§ **What you need to do**
The records below need to be repeated exactly, though not their pictures.

== Segment start ==

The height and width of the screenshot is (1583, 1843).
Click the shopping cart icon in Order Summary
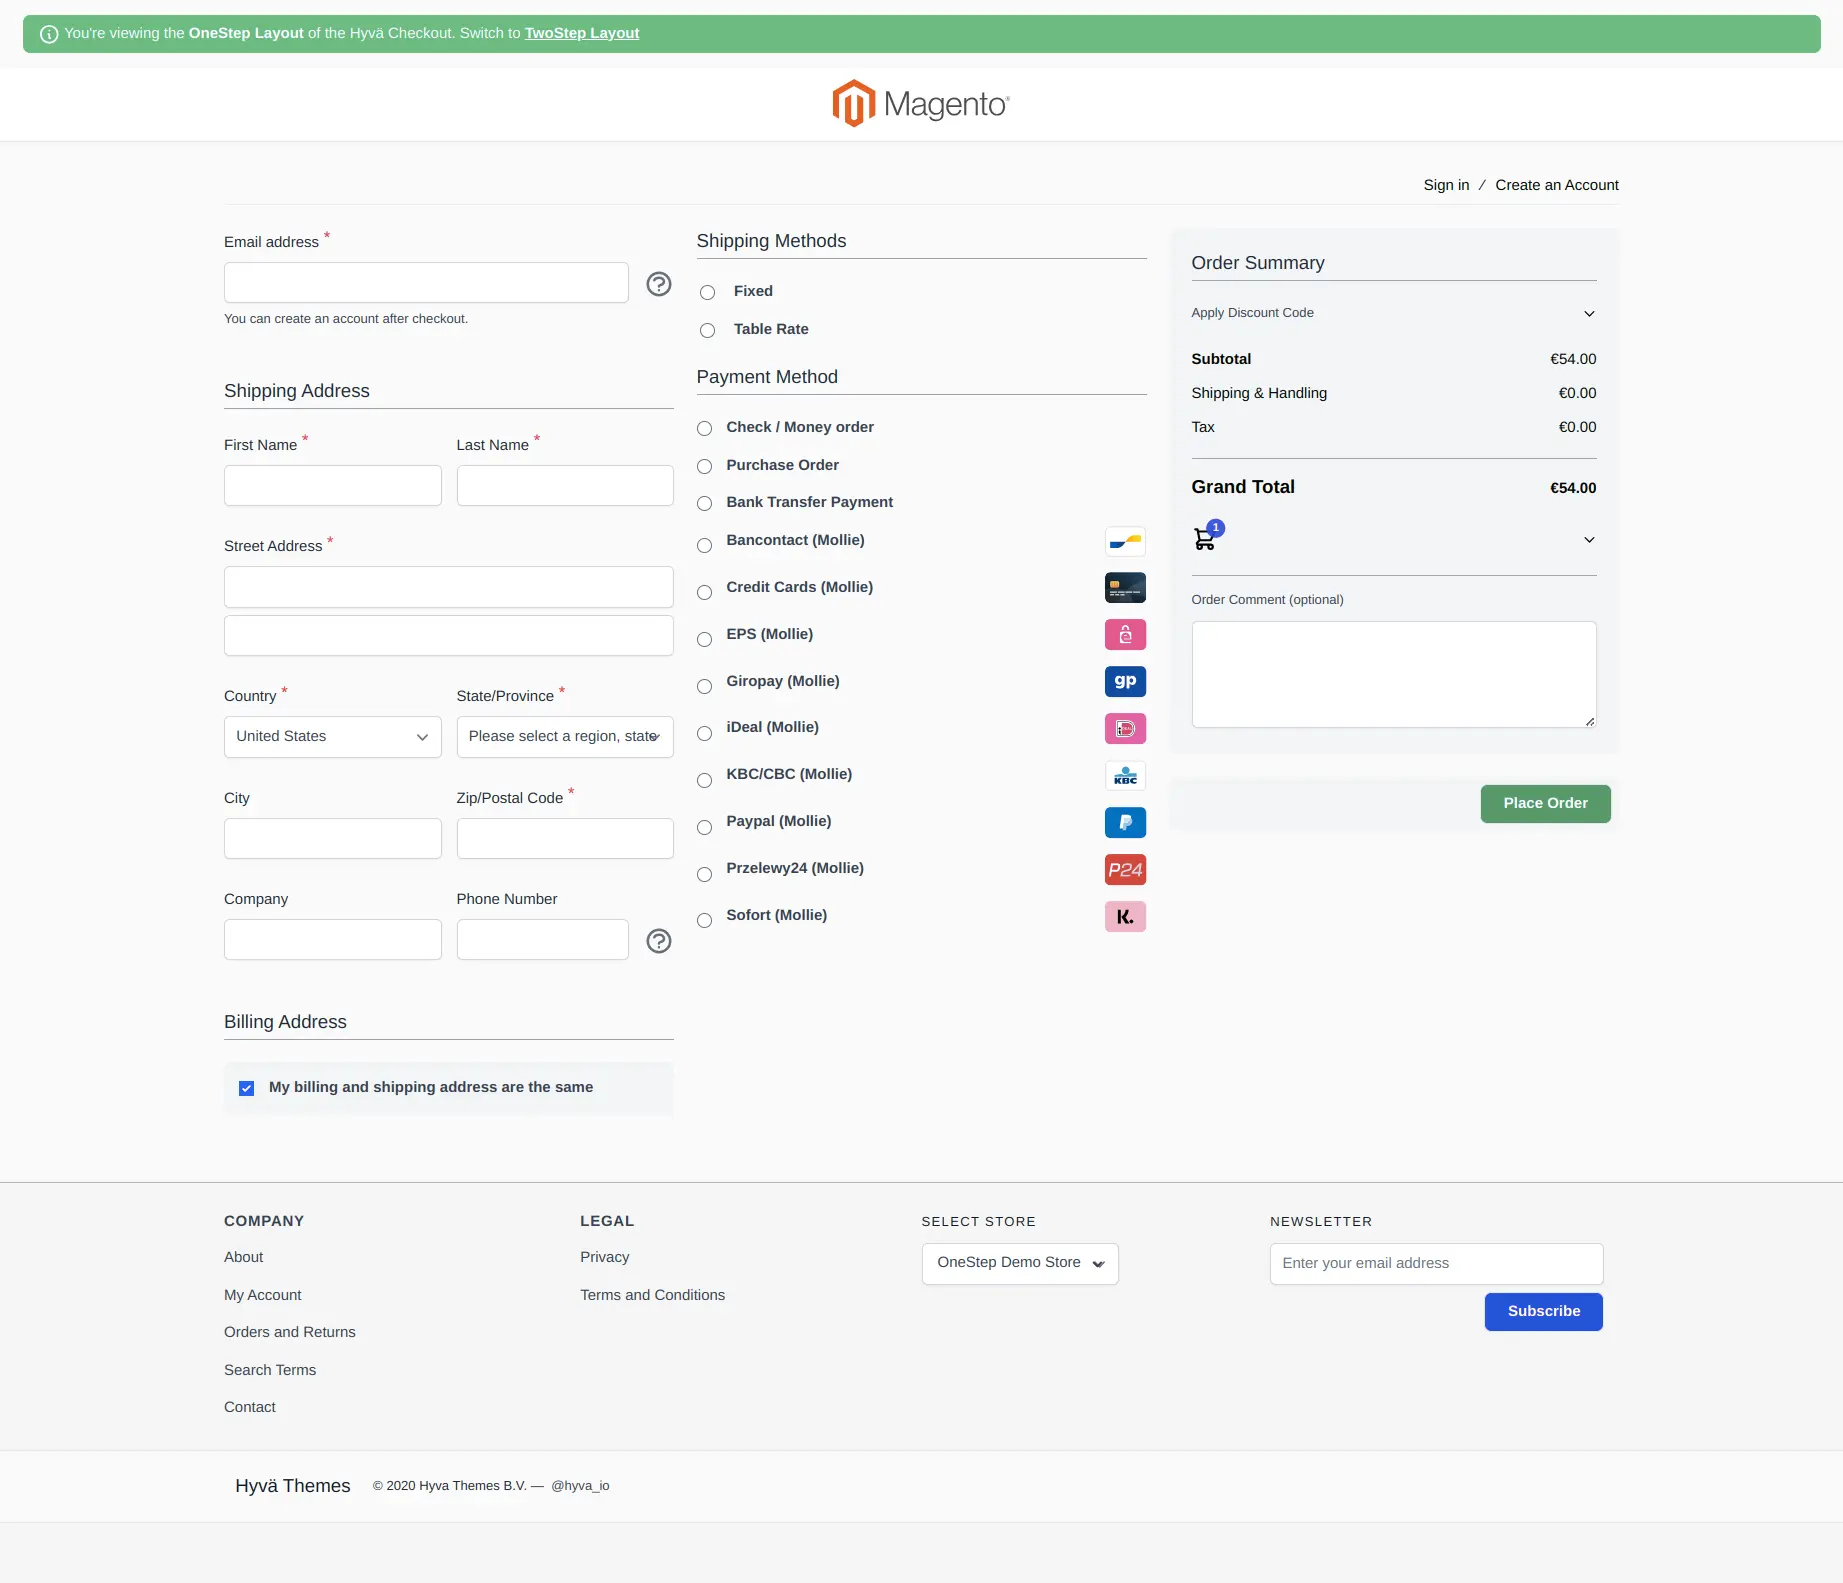click(x=1205, y=538)
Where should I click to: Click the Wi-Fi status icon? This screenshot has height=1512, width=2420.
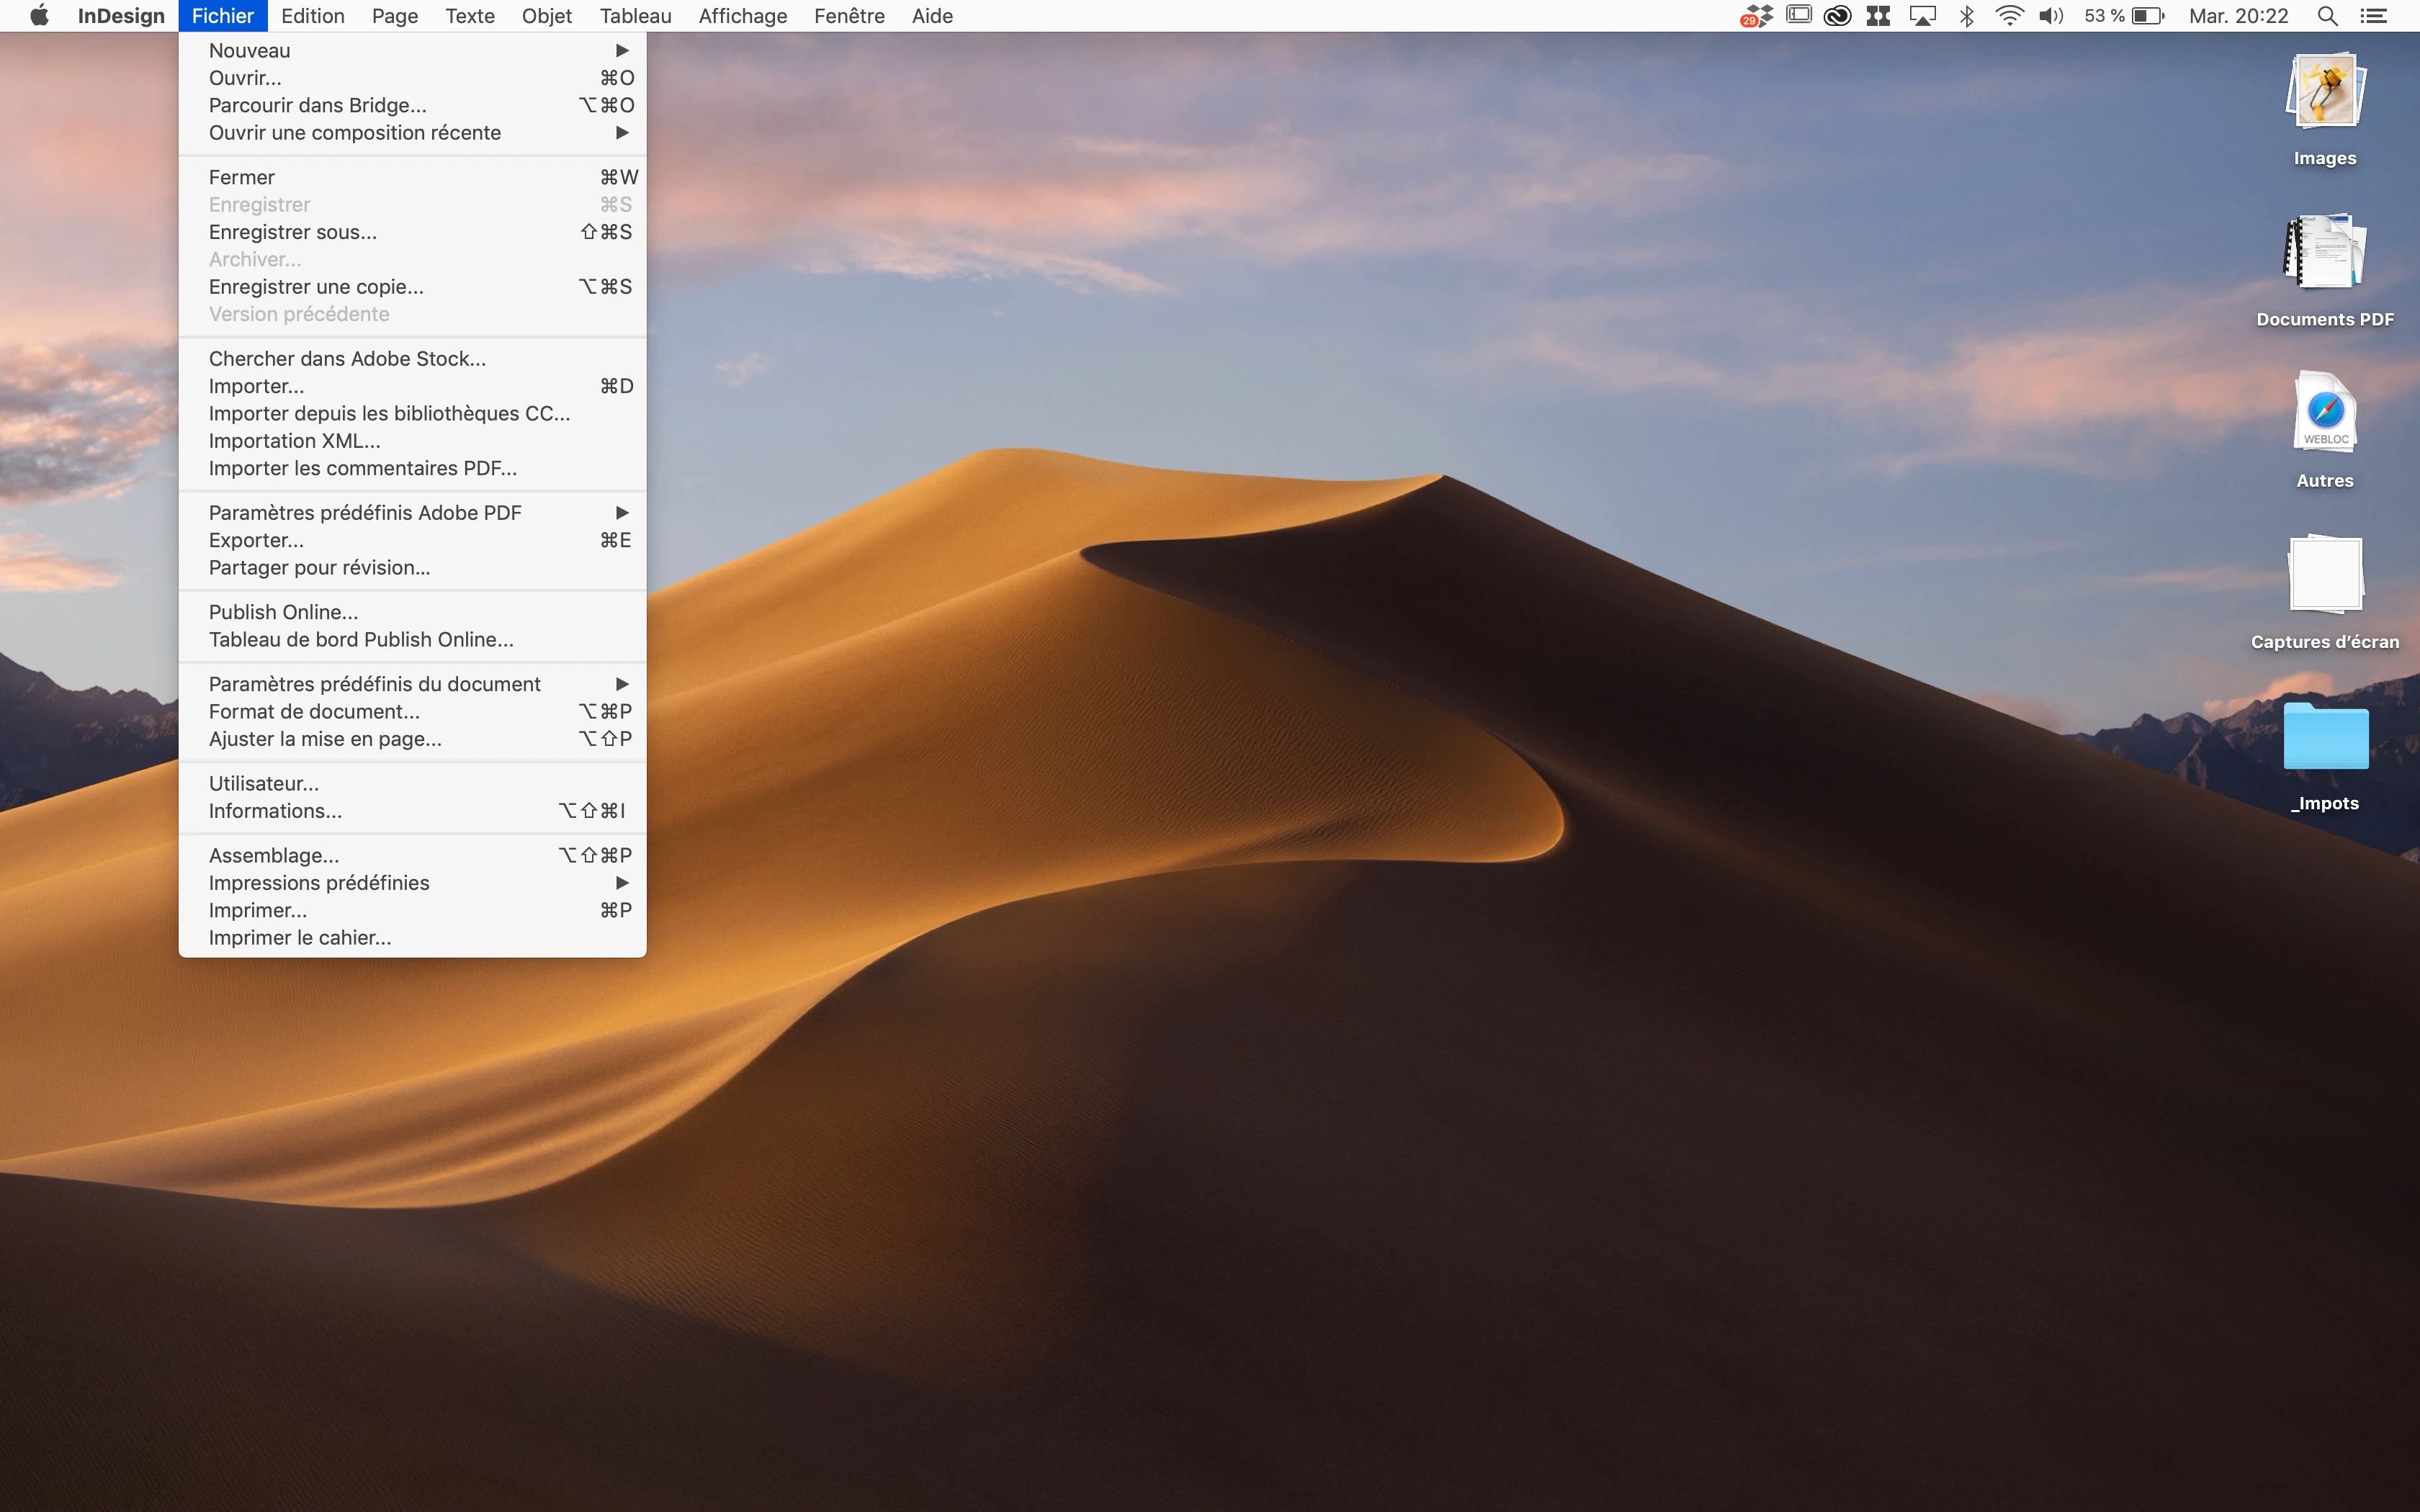tap(2009, 16)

== Segment end ==

§ **Answer below**
The height and width of the screenshot is (1583, 1843).
Click the shopping cart icon in Order Summary
click(x=1205, y=538)
Where should I click to: Click the Wi-Fi status icon? This screenshot has height=1512, width=2420.
tap(2009, 16)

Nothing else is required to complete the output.